Raw data

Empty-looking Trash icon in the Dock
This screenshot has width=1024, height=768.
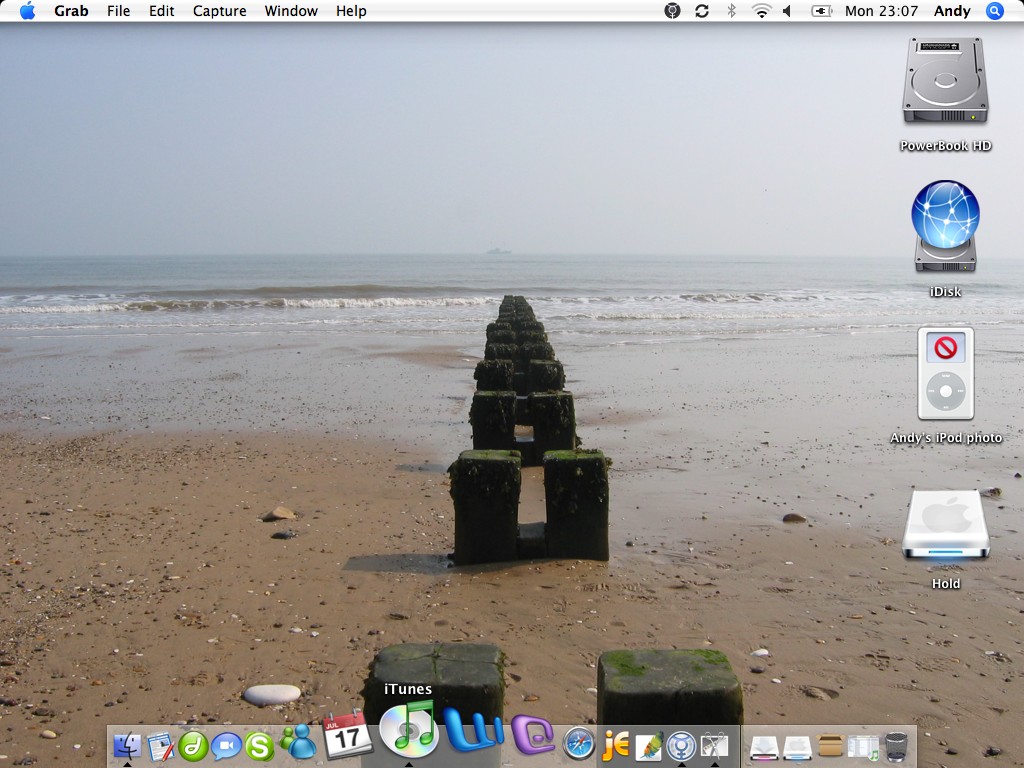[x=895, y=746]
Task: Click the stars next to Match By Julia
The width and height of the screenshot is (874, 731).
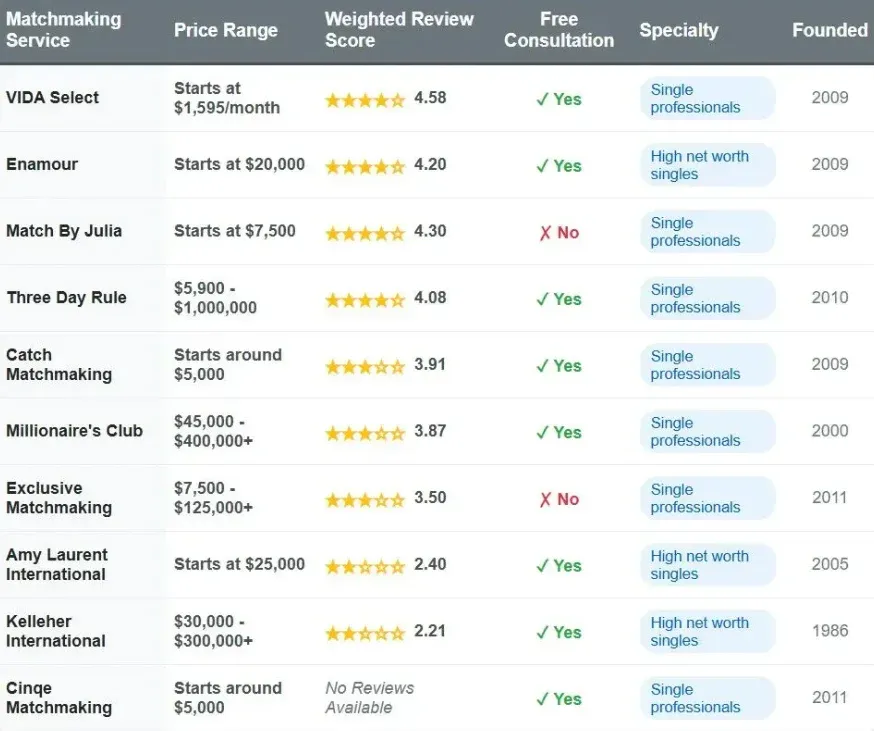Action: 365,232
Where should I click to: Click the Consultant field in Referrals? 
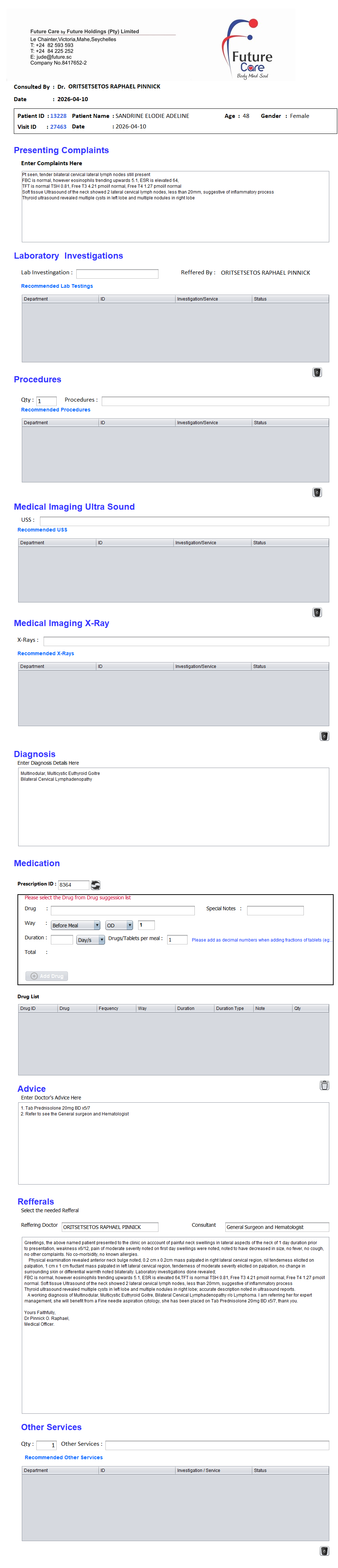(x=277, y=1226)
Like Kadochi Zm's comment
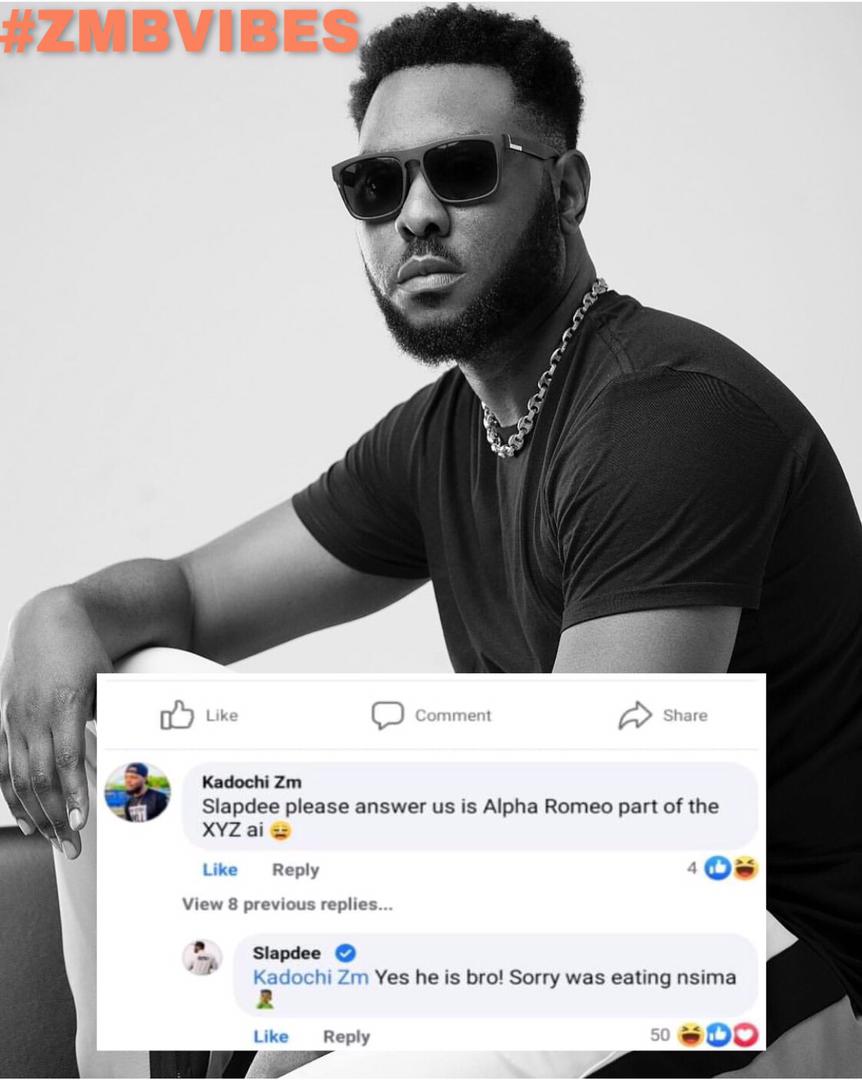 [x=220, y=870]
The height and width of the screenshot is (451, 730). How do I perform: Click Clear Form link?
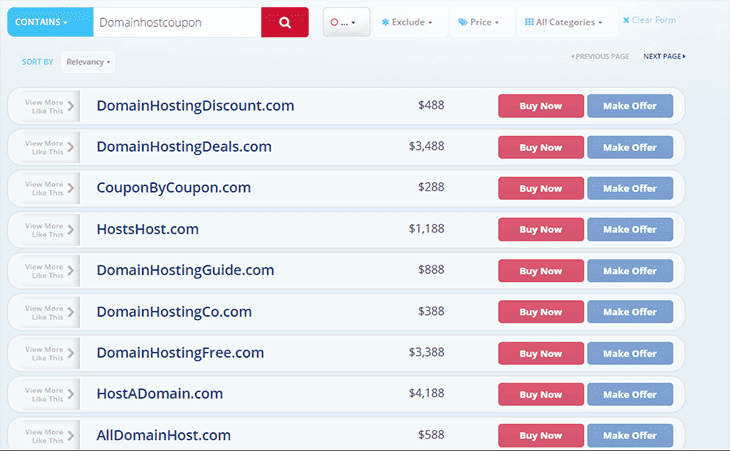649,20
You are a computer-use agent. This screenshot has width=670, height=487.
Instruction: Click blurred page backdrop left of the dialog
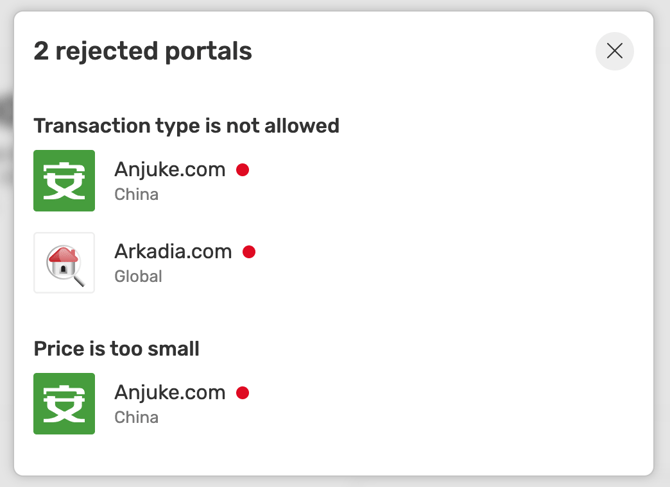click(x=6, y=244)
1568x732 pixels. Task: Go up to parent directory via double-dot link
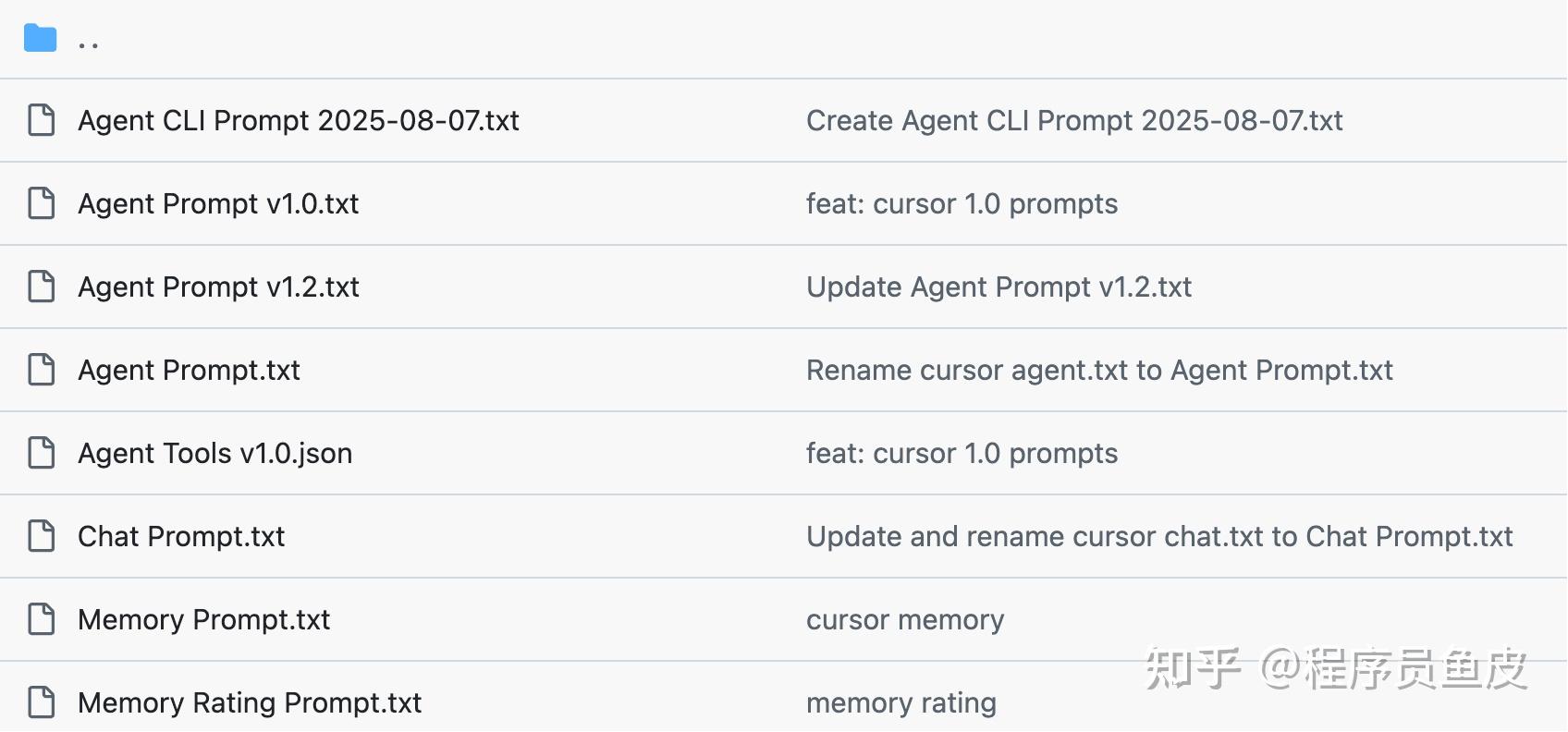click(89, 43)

About this exercise
All of the entries above are to be duplicated exactly, with every image left out.

Solved problem
Empty-looking Trash icon in the Dock
This screenshot has width=1024, height=768.
[x=895, y=746]
Task: Click the stars next to Match By Julia
The width and height of the screenshot is (874, 731).
Action: 365,232
Where should I click to: Click the Consultant field in Referrals? 
(x=277, y=1226)
Like Kadochi Zm's comment
 [x=220, y=870]
The height and width of the screenshot is (451, 730). How do I perform: Click Clear Form link?
649,20
You are a computer-use agent. This screenshot has width=670, height=487.
Instruction: Click blurred page backdrop left of the dialog
click(x=6, y=244)
1568x732 pixels. Task: Go up to parent directory via double-dot link
click(89, 43)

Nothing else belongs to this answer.